Set problem
Write out the listing below word for word, but leave out the picture.

________________

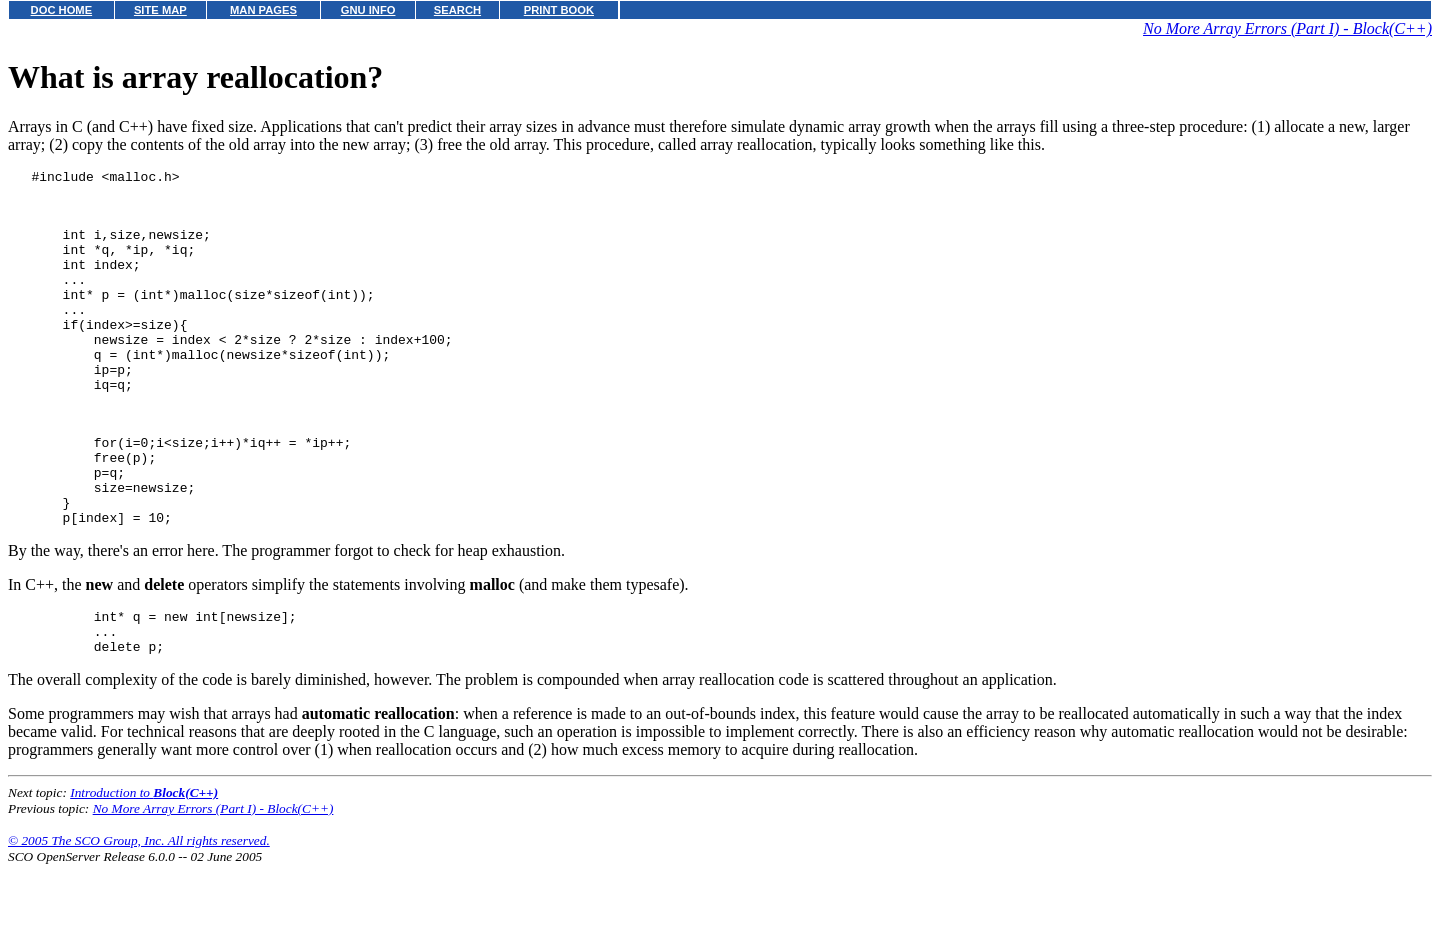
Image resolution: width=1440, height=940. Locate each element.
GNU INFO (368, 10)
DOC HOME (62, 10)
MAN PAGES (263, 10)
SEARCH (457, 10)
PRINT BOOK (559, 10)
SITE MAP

________________

Result below
Image resolution: width=1440, height=940. Locate each element.
GNU INFO (368, 10)
DOC HOME (62, 10)
MAN PAGES (263, 10)
SEARCH (457, 10)
PRINT BOOK (559, 10)
SITE MAP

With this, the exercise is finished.